From kayaking through the Everglades to backpacking around the Grand Canyon, 61-year-old Bob Wisneski enjoys adventuring around the country and embracing the outdoors.
Bob thrives in warm weather, yet freezing temperatures changed his life when he was 59 years old.
While at an appointment to address his gastroesophageal reflux disease (GERD) in 2019, Bob’s primary care doctor sent him for a variety of scans. Incidentally, the CT scan of his abdomen revealed a spot on his kidney. Bob’s physician referred him to Padraic O'Malley, MD, MSc, FRCSC, as he was championed “as the premiere urologist to see.”
O’Malley, a urology surgeon at UF Health, confirmed the spot to be a stage 1 tumor of 1.1 centimeters, and Bob’s kidney cancer treatment journey began.

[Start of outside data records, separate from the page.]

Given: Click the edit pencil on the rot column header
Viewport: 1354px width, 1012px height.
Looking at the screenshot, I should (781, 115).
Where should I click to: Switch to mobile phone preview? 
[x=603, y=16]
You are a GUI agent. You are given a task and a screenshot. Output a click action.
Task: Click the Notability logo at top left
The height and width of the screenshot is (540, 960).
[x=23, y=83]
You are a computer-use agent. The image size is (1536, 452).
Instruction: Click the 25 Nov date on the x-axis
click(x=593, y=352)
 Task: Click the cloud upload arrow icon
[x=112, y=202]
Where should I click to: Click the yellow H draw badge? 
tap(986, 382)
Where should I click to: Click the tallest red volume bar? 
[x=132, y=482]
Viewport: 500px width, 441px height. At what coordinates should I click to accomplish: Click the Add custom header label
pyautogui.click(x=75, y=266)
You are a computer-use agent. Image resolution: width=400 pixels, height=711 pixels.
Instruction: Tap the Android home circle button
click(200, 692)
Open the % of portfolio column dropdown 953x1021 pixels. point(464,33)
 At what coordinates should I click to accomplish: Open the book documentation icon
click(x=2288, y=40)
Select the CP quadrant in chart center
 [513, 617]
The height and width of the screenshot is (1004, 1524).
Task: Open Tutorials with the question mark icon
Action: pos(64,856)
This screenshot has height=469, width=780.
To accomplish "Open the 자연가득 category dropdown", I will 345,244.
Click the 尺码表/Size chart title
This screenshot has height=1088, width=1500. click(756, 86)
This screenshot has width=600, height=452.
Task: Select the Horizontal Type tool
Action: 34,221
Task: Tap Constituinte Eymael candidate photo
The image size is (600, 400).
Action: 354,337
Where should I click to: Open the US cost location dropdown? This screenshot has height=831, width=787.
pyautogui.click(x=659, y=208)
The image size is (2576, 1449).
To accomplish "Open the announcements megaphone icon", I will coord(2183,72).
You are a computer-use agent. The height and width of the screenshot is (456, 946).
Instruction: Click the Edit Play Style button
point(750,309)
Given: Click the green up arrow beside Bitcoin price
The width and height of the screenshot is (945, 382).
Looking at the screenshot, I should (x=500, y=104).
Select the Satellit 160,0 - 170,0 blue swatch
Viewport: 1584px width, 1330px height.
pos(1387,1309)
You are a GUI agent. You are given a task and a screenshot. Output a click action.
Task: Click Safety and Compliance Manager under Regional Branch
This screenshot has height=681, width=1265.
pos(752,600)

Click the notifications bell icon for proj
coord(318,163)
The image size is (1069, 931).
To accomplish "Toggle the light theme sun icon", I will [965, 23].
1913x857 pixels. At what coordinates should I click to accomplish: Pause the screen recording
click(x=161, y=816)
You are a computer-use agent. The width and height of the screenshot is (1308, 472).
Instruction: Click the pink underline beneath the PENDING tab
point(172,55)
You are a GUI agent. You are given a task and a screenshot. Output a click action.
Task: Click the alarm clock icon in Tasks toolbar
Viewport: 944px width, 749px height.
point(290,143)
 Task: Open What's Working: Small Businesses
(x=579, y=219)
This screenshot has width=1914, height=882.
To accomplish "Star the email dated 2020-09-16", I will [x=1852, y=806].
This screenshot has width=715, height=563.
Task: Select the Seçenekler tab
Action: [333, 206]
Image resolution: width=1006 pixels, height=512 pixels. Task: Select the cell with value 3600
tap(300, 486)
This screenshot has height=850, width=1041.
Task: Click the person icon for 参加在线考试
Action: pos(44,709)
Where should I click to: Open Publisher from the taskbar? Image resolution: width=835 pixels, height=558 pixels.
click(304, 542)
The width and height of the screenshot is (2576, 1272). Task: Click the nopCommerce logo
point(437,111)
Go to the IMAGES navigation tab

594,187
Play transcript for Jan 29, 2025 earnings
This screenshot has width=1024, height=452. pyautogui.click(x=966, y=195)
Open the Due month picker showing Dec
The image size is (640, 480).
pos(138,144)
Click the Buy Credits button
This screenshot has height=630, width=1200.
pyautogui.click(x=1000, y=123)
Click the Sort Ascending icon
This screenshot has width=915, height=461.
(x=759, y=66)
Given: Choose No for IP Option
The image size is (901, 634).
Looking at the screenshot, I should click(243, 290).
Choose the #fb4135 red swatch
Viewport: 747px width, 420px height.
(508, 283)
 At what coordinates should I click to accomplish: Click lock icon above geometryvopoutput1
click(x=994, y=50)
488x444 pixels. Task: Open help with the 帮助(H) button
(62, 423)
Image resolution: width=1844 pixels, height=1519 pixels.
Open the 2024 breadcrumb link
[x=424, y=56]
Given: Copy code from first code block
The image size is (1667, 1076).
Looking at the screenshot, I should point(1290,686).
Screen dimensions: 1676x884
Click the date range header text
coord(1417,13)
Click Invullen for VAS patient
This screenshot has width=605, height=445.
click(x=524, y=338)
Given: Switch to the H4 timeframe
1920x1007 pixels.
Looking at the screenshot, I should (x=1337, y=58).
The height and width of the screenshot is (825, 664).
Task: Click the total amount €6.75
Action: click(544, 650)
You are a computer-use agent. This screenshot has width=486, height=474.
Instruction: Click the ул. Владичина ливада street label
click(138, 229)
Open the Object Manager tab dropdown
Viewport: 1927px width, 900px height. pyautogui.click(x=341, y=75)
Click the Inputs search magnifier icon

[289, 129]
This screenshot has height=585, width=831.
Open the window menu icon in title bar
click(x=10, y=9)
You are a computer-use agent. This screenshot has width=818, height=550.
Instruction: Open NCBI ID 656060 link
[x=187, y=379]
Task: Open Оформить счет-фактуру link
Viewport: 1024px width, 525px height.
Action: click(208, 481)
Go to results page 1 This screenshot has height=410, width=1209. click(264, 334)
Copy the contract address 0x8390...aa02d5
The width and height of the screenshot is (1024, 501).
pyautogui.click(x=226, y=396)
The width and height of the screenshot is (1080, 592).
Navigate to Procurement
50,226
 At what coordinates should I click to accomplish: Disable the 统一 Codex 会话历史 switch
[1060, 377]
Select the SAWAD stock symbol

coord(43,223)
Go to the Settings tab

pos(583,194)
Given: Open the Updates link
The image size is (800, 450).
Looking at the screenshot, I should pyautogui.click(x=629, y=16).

They discussed the options. They could observe it. They could surgically remove it. They could treat it with percutaneous cryoablation.
“Percutaneous cryoablation is essentially like a freeze gun for kidney masses,” O’Malley said. “When the masses are small, cryoablation is essentially as effective as surgery to remove the tumor but less invasive, less risky and has a quicker recovery time.”
Given his active health and the small size of his tumor, Bob opted for this innovative procedure. O’Malley joined forces with Jeffrey Vogel, MD, an assistant professor in the department of radiology at the UF College of Medicine. As Bob’s interventional radiologist, Vogel brought an abundance of experience in treating kidney cancer patients and performs several cryoablation procedures every week.
“It’s a process in which extremely cold temperatures are used to destroy target tissue,” Vogel said. “Cryoablation needles, connected to a cryoablation system, are used to conduct repeated cycles of freezing and thawing … as freezing continues, ice balls coalesce and completely engulf the target tissue.”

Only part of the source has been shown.